Délibérément et non sans effort, elle croisa ses mains derrière son dos pour ne pas céder à la tentation de le caresser, de soigner ses plaies, de le détacher et de l’aider à recouvrer la liberté.
Préférant garder le silence, elle se retourna abruptement et sortit en hâte. Ne le regarde pas ! Ce fut néanmoins ce qu’elle fit en ouvrant la porte. La tête de David était retombée sur sa poitrine. Il paraissait dormir.
Hamoud attendait dans le couloir. La vive clarté qui tombait des fenêtres fit grimacer Bahjat au sortir de la pénombre qui régnait dans la cellule et elle battit des paupières.
— Il ne s’est pas endormi, j’espère ? demanda Hamoud en jetant un coup d’œil à l’intérieur avant que la porte se referme. Il ne le faut en aucun cas.
— Non, il ne dort pas, mentit Bahjat. Il cherche seulement à se protéger de la lampe.

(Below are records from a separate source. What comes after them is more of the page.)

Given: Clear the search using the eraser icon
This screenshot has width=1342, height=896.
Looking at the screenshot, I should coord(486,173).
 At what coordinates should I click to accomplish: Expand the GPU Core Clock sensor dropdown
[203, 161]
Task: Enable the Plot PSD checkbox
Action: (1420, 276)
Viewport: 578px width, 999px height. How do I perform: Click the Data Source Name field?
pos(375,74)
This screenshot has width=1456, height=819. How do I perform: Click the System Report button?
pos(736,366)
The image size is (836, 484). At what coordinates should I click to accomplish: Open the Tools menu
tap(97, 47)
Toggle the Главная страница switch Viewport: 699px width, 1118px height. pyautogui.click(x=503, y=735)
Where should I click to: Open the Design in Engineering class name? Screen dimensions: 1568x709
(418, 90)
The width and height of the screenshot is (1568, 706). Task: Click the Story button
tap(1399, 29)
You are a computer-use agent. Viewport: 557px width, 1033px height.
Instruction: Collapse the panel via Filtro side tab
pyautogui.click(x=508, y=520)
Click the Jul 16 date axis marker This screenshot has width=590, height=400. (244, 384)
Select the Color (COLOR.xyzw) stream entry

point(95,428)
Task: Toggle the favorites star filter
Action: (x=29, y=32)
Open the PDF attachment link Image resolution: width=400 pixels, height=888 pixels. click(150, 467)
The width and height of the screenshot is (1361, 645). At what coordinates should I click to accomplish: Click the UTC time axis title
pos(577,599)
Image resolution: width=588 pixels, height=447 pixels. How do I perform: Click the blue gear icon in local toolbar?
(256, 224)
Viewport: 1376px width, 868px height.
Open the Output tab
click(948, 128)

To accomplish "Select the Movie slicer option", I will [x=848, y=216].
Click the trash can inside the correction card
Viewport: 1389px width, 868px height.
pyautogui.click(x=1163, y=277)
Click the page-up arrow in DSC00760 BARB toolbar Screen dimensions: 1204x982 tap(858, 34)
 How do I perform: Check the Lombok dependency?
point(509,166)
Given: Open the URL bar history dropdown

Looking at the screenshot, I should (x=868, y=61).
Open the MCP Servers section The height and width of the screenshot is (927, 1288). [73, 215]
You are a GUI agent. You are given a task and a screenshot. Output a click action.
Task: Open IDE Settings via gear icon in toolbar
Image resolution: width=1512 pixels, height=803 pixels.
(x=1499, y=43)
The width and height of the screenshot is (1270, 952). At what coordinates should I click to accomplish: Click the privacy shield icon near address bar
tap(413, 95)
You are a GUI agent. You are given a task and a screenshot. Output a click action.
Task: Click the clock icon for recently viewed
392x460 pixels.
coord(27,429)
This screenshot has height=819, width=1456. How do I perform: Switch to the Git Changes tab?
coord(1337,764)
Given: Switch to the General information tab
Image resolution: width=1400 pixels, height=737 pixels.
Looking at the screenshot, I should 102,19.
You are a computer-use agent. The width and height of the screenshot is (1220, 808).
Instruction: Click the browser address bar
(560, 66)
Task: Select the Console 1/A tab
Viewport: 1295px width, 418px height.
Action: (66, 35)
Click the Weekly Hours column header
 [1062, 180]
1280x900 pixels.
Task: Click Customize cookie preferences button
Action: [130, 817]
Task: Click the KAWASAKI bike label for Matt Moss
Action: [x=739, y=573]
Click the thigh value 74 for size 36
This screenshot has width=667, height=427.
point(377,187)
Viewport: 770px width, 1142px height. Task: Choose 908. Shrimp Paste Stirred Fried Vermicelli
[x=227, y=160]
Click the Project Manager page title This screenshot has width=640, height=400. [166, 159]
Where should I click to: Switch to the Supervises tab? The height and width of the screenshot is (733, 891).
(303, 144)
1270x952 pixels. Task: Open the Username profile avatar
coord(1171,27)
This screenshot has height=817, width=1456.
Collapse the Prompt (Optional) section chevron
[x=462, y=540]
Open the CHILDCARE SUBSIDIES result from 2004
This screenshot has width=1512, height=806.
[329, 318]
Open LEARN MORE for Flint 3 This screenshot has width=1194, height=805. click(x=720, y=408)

— Il ne va pas tarder à craquer, laissa tomber Hamoud sur un ton satisfait. Les gars ont déniché une trousse bourrée de scopolamine et de pas mal d’autres choses. Ils l’ont piquée à l’hôpital du coin. On va lui en filer une telle quantité qu’il fera des bonds jusqu’au plafond.
— Tâche seulement de ne pas le tuer avant qu’il nous ait dit ce que nous avons besoin de savoir, répliqua sèchement Bahjat.
— On n’aurait pas été forcé d’employer cette méthode si tu nous avais laissés charcuter un peu l’Anglaise. Après qu’elle aurait poussé quelques piaillements, il aurait parlé.
Bahjat secoua la tête.
— Non. J’en ai maintenant l’absolue conviction : elle n’est pour rien dans son évasion. Et il se moque éperdument d’elle.
Ils ne sont pas amants !
— Il ne l’aurait pas laissée souffrir. Ce n’est pas son genre.
— Son genre, c’est de refuser de nous dire quoi que ce soit qui risquerait de mettre son Île Un bien-aimée en danger, riposta rageusement Bahjat. Pas de son plein gré. Pas consciemment. Et puis… j’ai eu l’impression que l’Anglaise ne te laissait pas indifférent. Qu’elle faisait partie de ton harem.
Hamoud haussa les épaules.
— Ce ne sont pas les femmes qui manquent.
— Si tu as les drogues qui conviennent, sers-t’en, conclut Bahjat avec un soupir. Mais fais attention.
— C’est entendu, ricana-t-il. J’écoute et j’obéis, ô puissante Shéhérazade.
— Et veille à ne pas le tuer.
— Bien sûr.
Hamoud fit une révérence ironique tout en ajoutant in petto : Pas avant qu’il n’ait parlé.